While the report’s scope is focused on the South Florida region, its findings will undoubtedly be considered in building departments across the United States, given the attention that was given when the Surfside condo collapsed. The report centers around “the policies, procedures, protocols, systems and practices of many of the participants involved in making sure that buildings in our communities are designed and constructed in a safe manner, that residents of those buildings effectuate timely and appropriate maintenance of their buildings so that they remain safe and habitable, and officers and officials exercise appropriate oversight to ensure all of the above.”
Chief among those is a recommendation that the Miami-Dade County Ordinance’s current 40-year recertification requirement be reduced by about three-quarters. Notably, Champlain Towers South was built in 1981 and board members were just getting started on the 40-year inspection process when it fell. But due to a number of reasons including South Florida-specific environmental conditions, “A lot can happen to a building in 40 years,” the report says, highlighting a previous tragedy, the partial collapse of the federal building that housed the United States Drug Enforcement Administration (DEA) Miami Field Division in 1974, which killed seven people and prompted officials to implement the current policy.
The DEA building was built in 1925, “making it 49 years old at the time of the collapse,” the report says. But even with the historic precedence, prior to the Surfside tragedy, “out of Florida’s 67 counties, Miami-Dade County and Broward County are the only two which impose compliance with the South Florida Building Code and its 40-year recertification requirement.”
Building on the county’s current code, the report recommends “the initial detailed certification inspection (should) be performed no less than 10 years and no more than 15 years after completion of construction of the condominium building or other residential property with updated reports every 10 years thereafter.”
Other recommendations related to inspection and maintenance include a 10-year exterior repainting and waterproofing requirement, and an annual mandate requiring that condo boards “file a document certifying that regular and routine maintenance of all components impacting structural integrity of the building has been conducted at their building within the past 12 months.”

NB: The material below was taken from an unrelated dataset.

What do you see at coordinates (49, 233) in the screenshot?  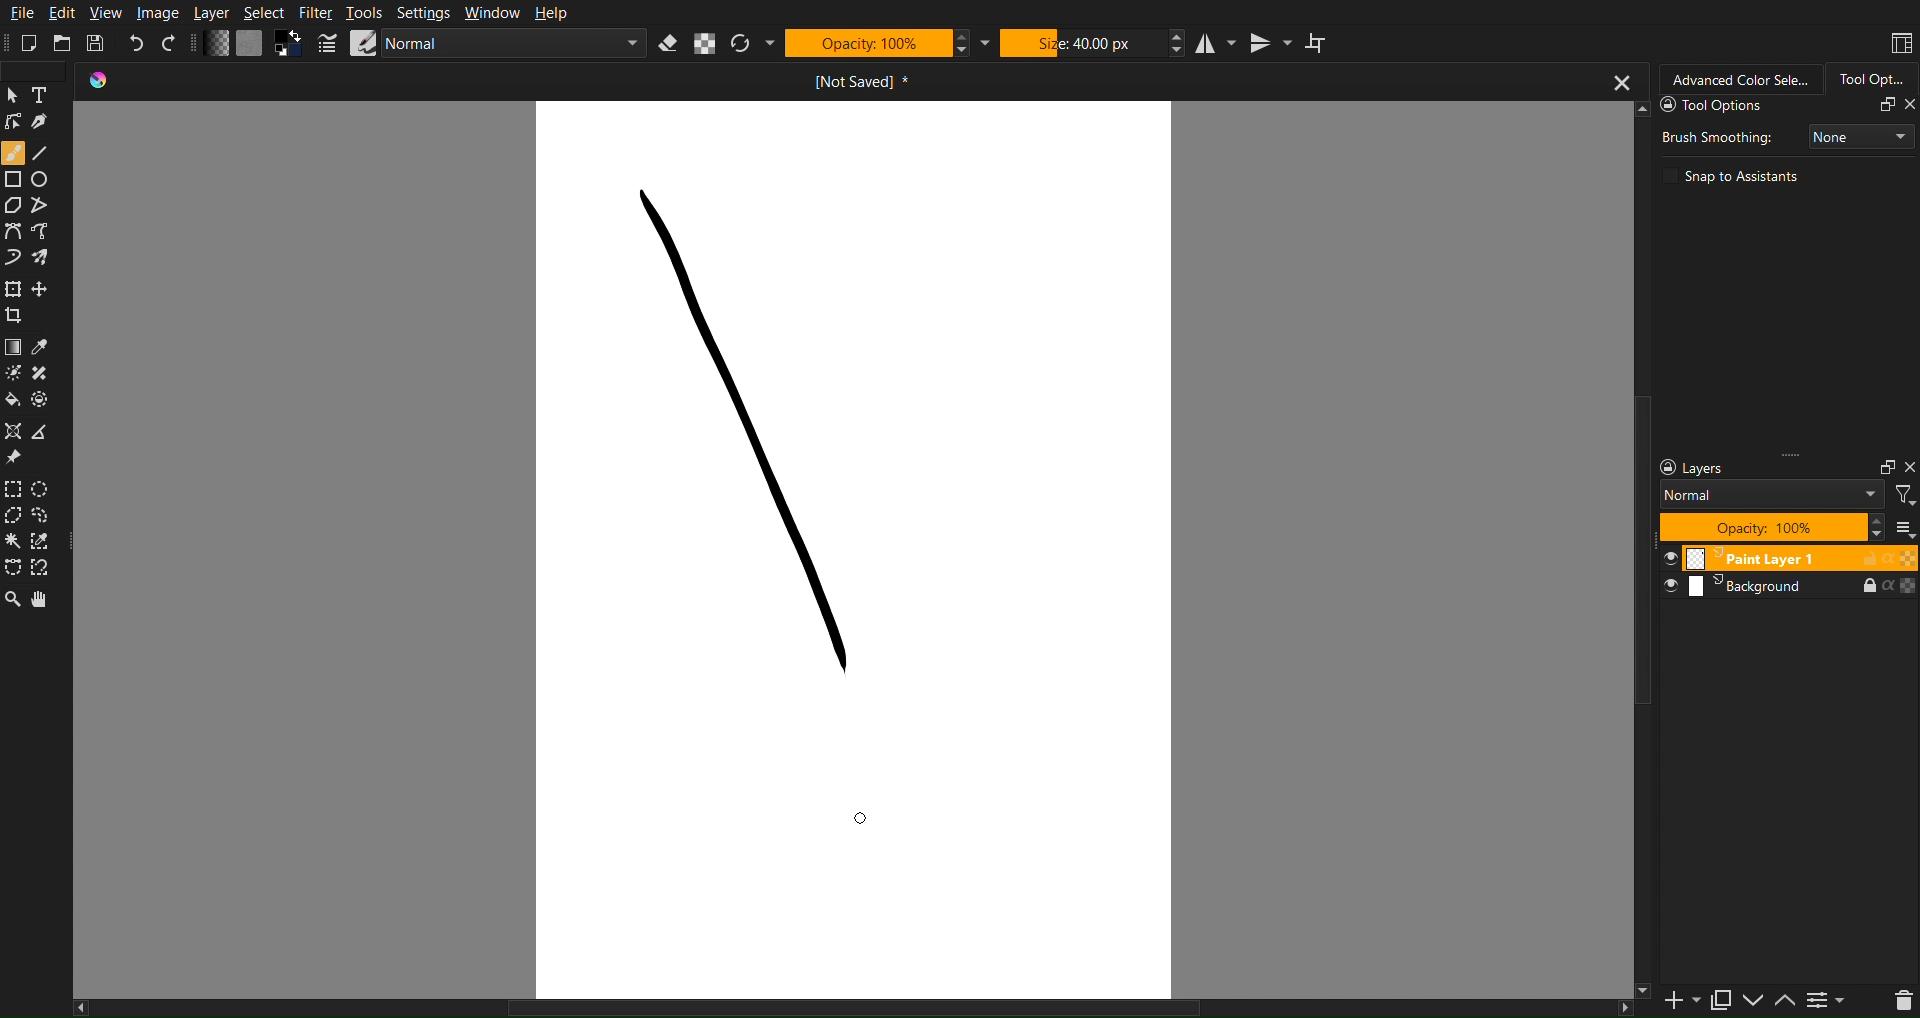 I see `Bezier Curve` at bounding box center [49, 233].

The grand jury also found that stricter qualification standards for inspectors and a general tightening of professional expectations should be considered, along with “’a duty to report’ … imposed on professional engineers and architects who conduct building inspections. At the time they provide copies of inspection reports to the condo board or owners of buildings which meet the threshold definition, they should be required to provide a copy of the same report to the local building official.”
Given the increased number of cases under review following the Florida tragedy and to meet future demands, the report concludes that building department budgets should be expanded so that more inspectors can be hired, along with “the creation of a special unit of investigators who would be trained and qualified to investigate these important cases that seem to fall through the cracks.” Among the unit’s duties, it would be responsible for “conducting investigations of criminal conduct involving directors who serve on condo boards.”